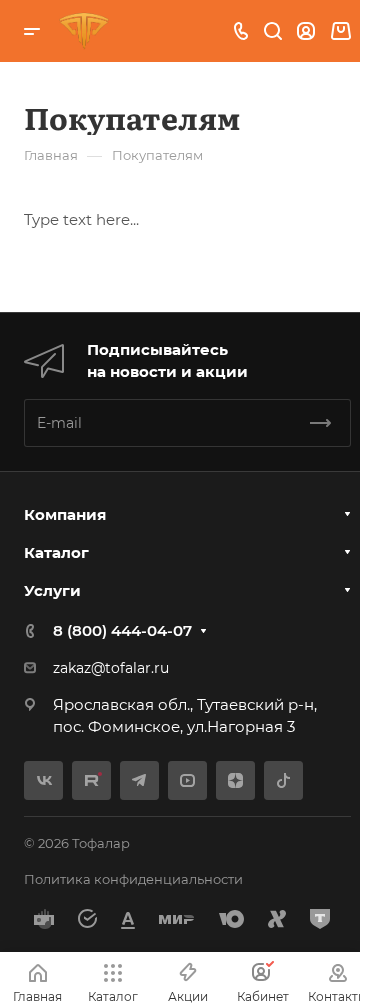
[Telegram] (139, 780)
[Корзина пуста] (340, 31)
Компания (65, 514)
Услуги (52, 590)
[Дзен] (235, 780)
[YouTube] (187, 780)
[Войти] (306, 31)
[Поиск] (272, 31)
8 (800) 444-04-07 (122, 630)
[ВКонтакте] (43, 780)
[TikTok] (283, 780)
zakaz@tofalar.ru (111, 668)
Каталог (56, 552)
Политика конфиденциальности (133, 879)
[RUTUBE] (91, 780)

• • • • • • •

* WORK INSTRUCTIONS
Please give back exactly the lines of this listing beginning at the line with "Услуги (52, 590)" and ending with the line with "Политика конфиденциальности (133, 879)", both included, and nothing else.

* ANSWER FOR THE TASK
Услуги (52, 590)
[Дзен] (235, 780)
[YouTube] (187, 780)
[Войти] (306, 31)
[Поиск] (272, 31)
8 (800) 444-04-07 (122, 630)
[ВКонтакте] (43, 780)
[TikTok] (283, 780)
zakaz@tofalar.ru (111, 668)
Каталог (56, 552)
Политика конфиденциальности (133, 879)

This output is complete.